Like, imagine someone saying that driving is a series of many life-or-death decisions, and so we shouldn't let computers do it, even as the computers become demonstrably superior to humans. At some point people let the computers do it, and at a later point they tax or prevent the humans from doing it.
this isn't to say this other paradigm will be safer, just that a narrow description of "current techniques" doesn't include the default trajectory.
Sorry, this seems wild to me. If current techniques seem lethal, and future techniques might be worse, then I'm not sure what the point is of pointing out that the future will be different.
But, if these earlier AIs were well aligned (and wise and had reasonable epistemics), I think it's pretty unclear that the situation would go poorly and I'd guess it would go fine because these AIs would themselves develop much better alignment techniques.

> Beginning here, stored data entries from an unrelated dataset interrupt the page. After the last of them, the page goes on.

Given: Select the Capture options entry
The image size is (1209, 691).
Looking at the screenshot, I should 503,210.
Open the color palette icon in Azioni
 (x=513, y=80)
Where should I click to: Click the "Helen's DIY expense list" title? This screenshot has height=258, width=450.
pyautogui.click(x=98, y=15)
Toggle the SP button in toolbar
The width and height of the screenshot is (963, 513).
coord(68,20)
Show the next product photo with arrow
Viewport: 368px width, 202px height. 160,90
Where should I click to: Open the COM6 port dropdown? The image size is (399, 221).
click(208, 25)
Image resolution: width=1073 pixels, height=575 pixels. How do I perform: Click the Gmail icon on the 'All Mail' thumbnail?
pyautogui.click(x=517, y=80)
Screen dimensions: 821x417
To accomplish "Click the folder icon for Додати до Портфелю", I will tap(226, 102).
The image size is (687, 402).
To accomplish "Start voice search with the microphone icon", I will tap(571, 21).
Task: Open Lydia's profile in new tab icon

This is my main disagreement with the book.
I mean, I also believe that if we solve the alignment problem, then we will no longer have an alignment problem, and I predict the same is true of Nate and Eliezer.

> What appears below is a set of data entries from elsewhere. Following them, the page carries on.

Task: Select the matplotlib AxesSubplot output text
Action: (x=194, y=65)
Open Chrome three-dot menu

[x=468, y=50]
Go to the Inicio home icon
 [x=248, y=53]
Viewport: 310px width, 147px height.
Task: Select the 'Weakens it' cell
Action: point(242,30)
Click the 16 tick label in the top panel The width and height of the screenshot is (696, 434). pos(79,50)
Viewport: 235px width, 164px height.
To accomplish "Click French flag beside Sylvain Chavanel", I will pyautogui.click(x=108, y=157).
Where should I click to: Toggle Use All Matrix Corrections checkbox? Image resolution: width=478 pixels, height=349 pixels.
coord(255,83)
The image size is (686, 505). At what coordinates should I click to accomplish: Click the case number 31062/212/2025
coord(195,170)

Is your current sense that if you and Buck retired, the rest of the AI field would successfully deliver on alignment? Like, I'm trying to figure out whether your sense here is the default is "your research plan succeeds" or "the world without your research plan".

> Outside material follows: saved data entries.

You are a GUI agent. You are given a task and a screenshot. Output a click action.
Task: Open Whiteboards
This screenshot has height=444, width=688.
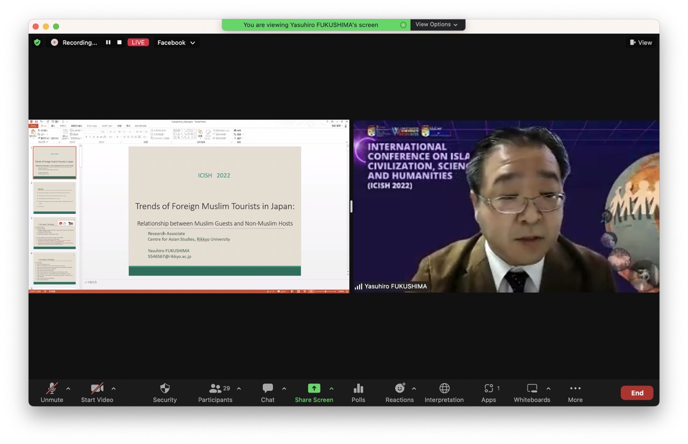point(532,392)
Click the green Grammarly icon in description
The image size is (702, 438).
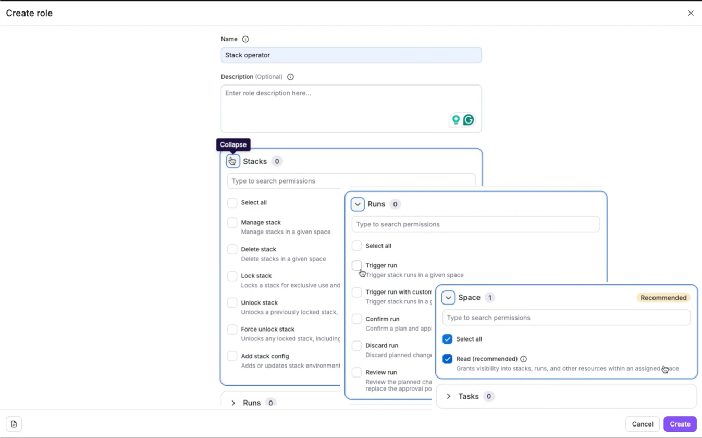(469, 120)
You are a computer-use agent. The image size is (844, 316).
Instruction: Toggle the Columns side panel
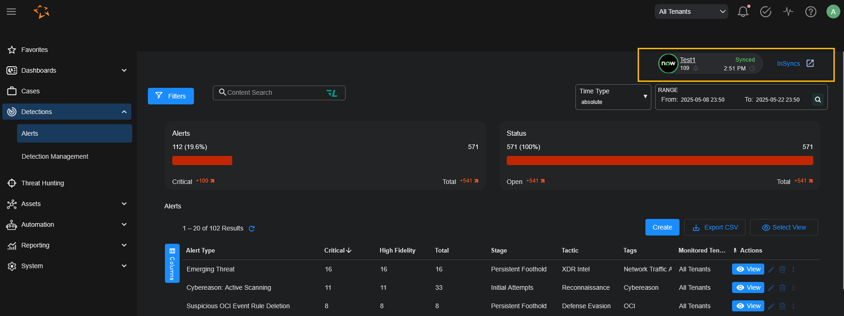[172, 263]
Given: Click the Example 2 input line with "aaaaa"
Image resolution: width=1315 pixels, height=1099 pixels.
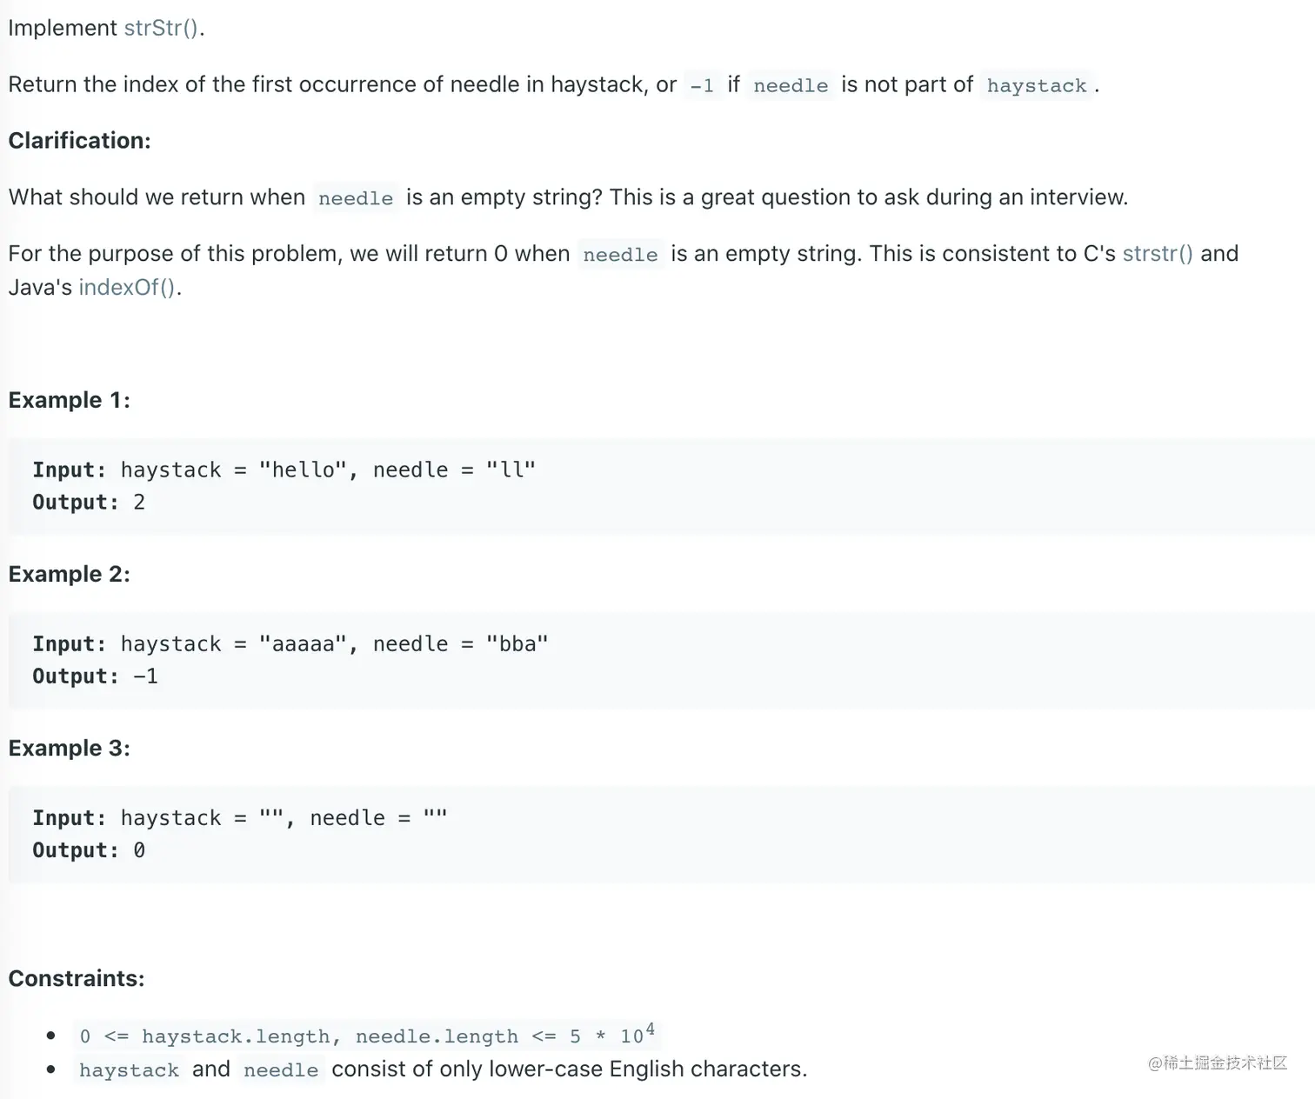Looking at the screenshot, I should 290,644.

I think this is missing the point of the date of AI Takeover is not the day the AI takes over, that the point of no return might appear much earlier than when Skynet decides to launch the nukes. Like, I think the default outcome in a gradualist world is 'Moloch wins', and there's no fire alarm that allows for derailment once it's clear that things are not headed in the right direction.
For example, I don't think it was the case 5 years ago that a lot of stock value was downstream of AI investment, but this is used elsewhere on this very page as an argument against bans on AI development now. Is that consideration going to be better or worse, in five years? I don't think it was obvious five years ago that OpenAI was going to split over disagreements on alignment--but now it has, and I don't see the global 'trial and error' system repairing that wound rather than just rolling with it.
I think the current situation looks bad and just letting it develop without intervention will mean things get worse faster than things get better.
I mean, I would describe various Trump tariff plans as "tanking the global economy", I think it was fair to describe Smoot-Hawley as that, and so on.
I think the book makes the argument that expensive things are possible--this is likely cheaper and better than fighting WWII, the comparison they use--and it does seem fair to criticize their plan as expensive. It's just that the alternative is far more expensive.
I think of this often when it comes to teaching--many women who are now doctors would have been teachers (or similar) a hundred years ago, and so now very smart children don't come into contact with many very smart adults until they themselves are adults (or at magnet programs or events or so on).
But whenever I try to actually put numbers to it, it's pretty clear that the sort is in fact helping. Yes, education is worse, but the other fields are better, and the prices are actually conveying information about the desirability, here.